▶ _WHAT YOU NEED TO DO_
Resume the text on the 2009 World Matchplay darts tournament, picking up right after its final sentence.
* Begin TEXT EXTRACT *
The 2009 Stan James World Matchplay was the 16th annual staging of the World Matchplay tournament by the Professional Darts Corporation. The tournament took place from 19–26 July 2009. As usual it was staged at the Winter Gardens in Blackpool.

World number one Phil Taylor successfully defended his title, beating Terry Jenkins in the final to win his tenth World Matchplay.

Prize fund
The prize fund was increased to £400,000, which was £100,000 more than the last World Matchplay.

Qualification
The qualification process for the World Matchplay differed this year. The top 16 in the PDC Order of the Merit after the 2009 UK Open qualified automatically as the 16 seeds. The other 16 places would be made up of the 16 highest ranked players (not already in the top 16) from the 2009 Players Championship Order of Merit - decided by the various Player Championship events taking place on the PDC Pro Tour from January 2009 - the cutoff point was the Las Vegas Players Championship just before the 2009 Las Vegas Desert Classic.
* End TEXT EXTRACT *
* Begin RECORD LIST *
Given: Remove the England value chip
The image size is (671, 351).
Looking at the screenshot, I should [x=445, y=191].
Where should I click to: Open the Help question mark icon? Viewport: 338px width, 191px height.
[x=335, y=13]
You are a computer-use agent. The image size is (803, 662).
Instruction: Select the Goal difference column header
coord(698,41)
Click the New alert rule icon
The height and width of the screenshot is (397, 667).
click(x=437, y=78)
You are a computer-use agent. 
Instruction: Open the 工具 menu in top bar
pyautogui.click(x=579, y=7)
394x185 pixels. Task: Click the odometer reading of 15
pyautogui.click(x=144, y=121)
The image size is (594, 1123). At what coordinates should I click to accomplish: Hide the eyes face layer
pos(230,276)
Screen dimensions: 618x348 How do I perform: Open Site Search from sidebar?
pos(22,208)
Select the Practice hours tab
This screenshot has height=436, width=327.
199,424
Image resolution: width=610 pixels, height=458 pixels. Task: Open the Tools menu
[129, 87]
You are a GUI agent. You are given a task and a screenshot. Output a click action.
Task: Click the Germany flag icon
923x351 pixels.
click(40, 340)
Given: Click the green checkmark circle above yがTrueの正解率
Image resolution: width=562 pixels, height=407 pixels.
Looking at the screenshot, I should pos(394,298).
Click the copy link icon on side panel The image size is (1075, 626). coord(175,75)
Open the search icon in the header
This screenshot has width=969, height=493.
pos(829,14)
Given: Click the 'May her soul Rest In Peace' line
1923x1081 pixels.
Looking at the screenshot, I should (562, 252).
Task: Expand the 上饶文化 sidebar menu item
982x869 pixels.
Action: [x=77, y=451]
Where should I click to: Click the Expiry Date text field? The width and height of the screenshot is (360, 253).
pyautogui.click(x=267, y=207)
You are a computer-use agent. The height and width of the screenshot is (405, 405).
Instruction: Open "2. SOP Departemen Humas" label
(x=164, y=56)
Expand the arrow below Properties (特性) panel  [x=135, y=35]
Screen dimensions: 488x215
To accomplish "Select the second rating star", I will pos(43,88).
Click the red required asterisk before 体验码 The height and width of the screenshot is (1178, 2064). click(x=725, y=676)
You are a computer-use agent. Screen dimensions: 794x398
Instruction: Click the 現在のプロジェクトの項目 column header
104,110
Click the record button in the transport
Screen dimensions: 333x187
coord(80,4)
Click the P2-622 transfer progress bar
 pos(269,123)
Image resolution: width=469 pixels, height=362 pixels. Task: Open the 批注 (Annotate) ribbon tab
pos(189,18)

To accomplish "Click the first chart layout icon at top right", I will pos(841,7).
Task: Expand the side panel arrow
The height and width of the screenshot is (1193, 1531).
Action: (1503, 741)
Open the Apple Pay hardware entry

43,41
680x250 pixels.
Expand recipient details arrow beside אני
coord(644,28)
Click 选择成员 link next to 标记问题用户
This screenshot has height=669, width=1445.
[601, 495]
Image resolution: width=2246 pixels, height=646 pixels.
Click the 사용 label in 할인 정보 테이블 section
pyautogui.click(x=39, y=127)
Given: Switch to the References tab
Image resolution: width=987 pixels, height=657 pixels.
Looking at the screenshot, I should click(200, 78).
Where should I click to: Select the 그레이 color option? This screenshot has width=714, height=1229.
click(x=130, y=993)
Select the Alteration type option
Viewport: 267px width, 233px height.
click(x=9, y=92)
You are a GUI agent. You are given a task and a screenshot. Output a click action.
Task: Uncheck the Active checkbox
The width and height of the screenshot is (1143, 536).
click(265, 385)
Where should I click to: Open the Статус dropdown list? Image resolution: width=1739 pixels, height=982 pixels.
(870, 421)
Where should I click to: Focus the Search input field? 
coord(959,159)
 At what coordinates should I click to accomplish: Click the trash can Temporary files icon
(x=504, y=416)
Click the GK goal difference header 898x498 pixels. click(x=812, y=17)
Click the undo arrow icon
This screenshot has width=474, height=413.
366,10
* End RECORD LIST *
▶ _WRITTEN ANSWER_
Thus, the participants were:

PDC Top 16
  Phil Taylor (winner)
  James Wade (quarter-finals)
  Raymond van Barneveld (quarter-finals)
  John Part (first round)
  Mervyn King (semi-finals)
  Terry Jenkins (runner-up)
  Ronnie Baxter (semi-finals)
  Adrian Lewis (quarter-finals)
  Colin Lloyd (second round)
  Alan Tabern (second round)
  Dennis Priestley (first round)
  Colin Osborne (first round)
  Wayne Mardle (second round)
  Mark Walsh (second round)
  Andy Hamilton (first round)
  Kevin Painter (second round)

PDPA Players Championship qualifiers
  Gary Anderson (second round)
  Robert Thornton (first round)
  Andy Smith (first round)
  Wayne Jones (first round)
  Mark Dudbridge (first round)
  Michael van Gerwen (first round)
  Steve Beaton (second round)
  Vincent van der Voort (quarter-finals)
  Jamie Caven (first round)
  Denis Ovens (second round)
  Jelle Klaasen (first round)
  Co Stompé (first round)
  Tony Eccles (first round)
  Peter Wright (first round)
  Andy Jenkins (first round)
  Wes Newton (first round)

Draw

Statistics

References

World Matchplay (darts)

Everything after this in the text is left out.